Developing a clinical decision support system to improve the quality of care for prostate cancer patients

Developing a clinical decision support system to improve the quality of care for prostate cancer patients

11 June, 2020

Malignant neoplasm of the prostate (prostate cancer) is the most common cancer among men in the European Union (EU). In fact, about 450,000 men are diagnosed each year. In 2016, prostate cancer was the cause of 3% of all male deaths and 10% of all male cancer-related deaths in the EU, according to Eurostat. In the case of Sweden, it is the number one killer among cancers for men.

Several clinical problems need to be resolved in this type of cancer: curative treatment comprises a trade-off between complete removal of the tumour and the loss of functions relying on tissue close to prostate; tumour location is difficult to visualize, and very radical treatments lead to poor functional outcomes in terms of incontinence and erectile dysfunctions.

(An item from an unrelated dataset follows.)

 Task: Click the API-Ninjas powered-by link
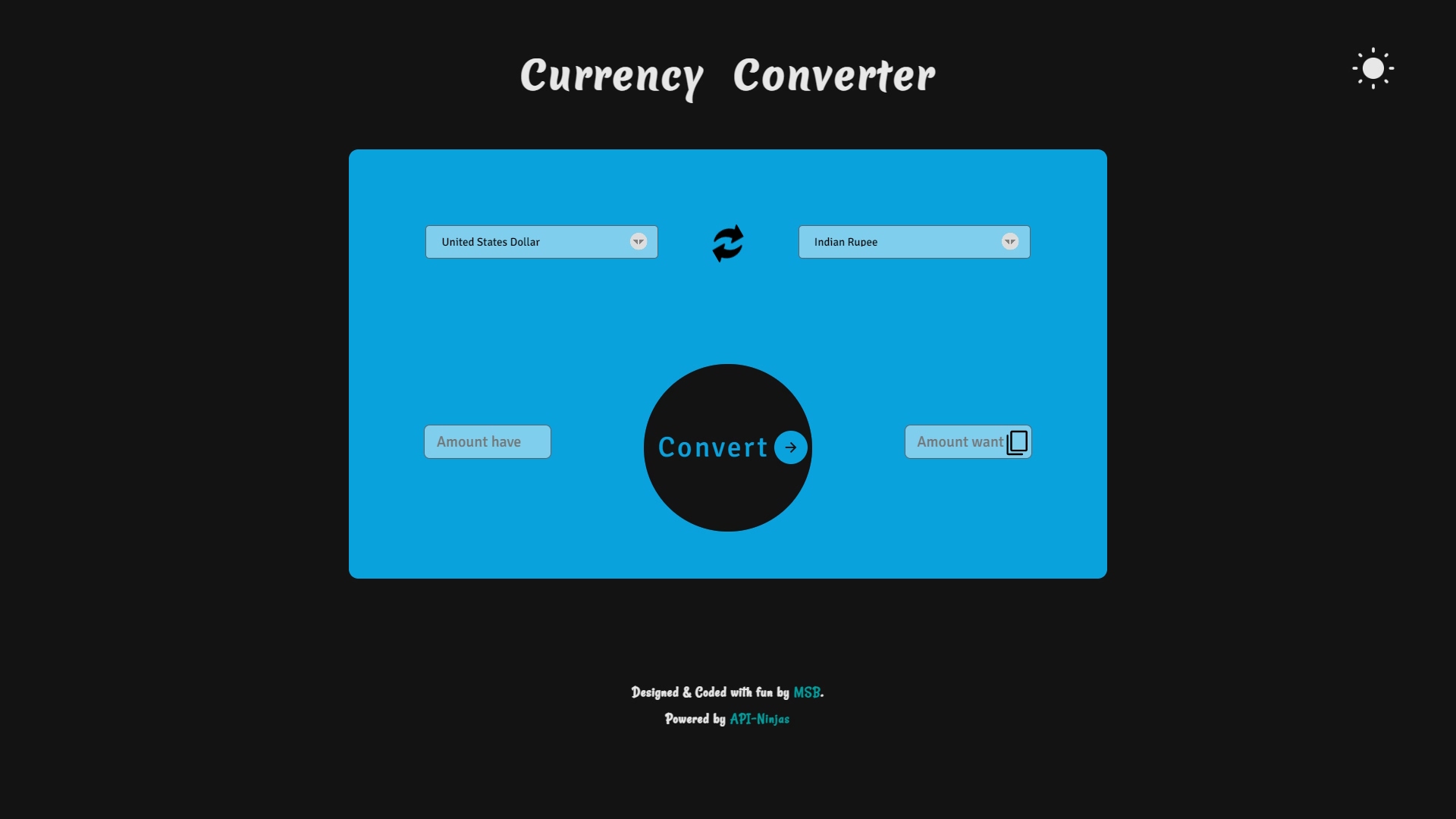pyautogui.click(x=759, y=718)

Moreover, prostate cancer care involves heterogeneous data from different medical sources (urology, radiology, pathology, oncology, etc.), and data are poorly structured in data bases with very little system integration. In addition to this, the feedback to the care flow is limited and the use of patient-reported data is underdeveloped.

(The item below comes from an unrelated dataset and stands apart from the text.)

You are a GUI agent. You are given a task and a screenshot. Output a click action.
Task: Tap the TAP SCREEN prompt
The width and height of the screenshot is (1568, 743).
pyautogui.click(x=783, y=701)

The Prostate Cancer pilot, led by Karolinska within the BigMedilytics project, is developing a clinical decision support system together with Philips to enhance decision-making for surgery in primary prostate cancer patients to be implemented at Karolinska Hospital in Sweden.

The major objective is to enable personalized treatment in order to improve the quality of care for prostate cancer patients and increase productivity. This will be achieved by an integrated visualization of data considering different parameters and a big data-driven predictive modelling. To do this, the partners working in this pilot are gathering in one system and in a structured way the data needed to make the decision, which is a mix of clinical, radiology, and pathology data as well as patient-reported data.

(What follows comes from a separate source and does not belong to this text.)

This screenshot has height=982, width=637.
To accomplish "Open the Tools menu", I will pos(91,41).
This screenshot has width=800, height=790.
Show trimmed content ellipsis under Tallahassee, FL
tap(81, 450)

Specifically, the pilot seeks to improve the following aspects:

  • Patient outcomes:
    o Better oncological outcome regarding resection margins
    o Better functional outcome concerning urine continence and sexual function
    o Patient satisfaction
  • Patient safety:
    o Reduce loss of information in the care flow
    o Better and more efficient decisions at medical treatment conferences
  • Efficiency:
    o Register data once, use often (system integration)
  • Quality reporting:
    o Real-time quality data, including patient-reported data
    o Stratification by risk group (comorbidity, family history, prognosis, etc.)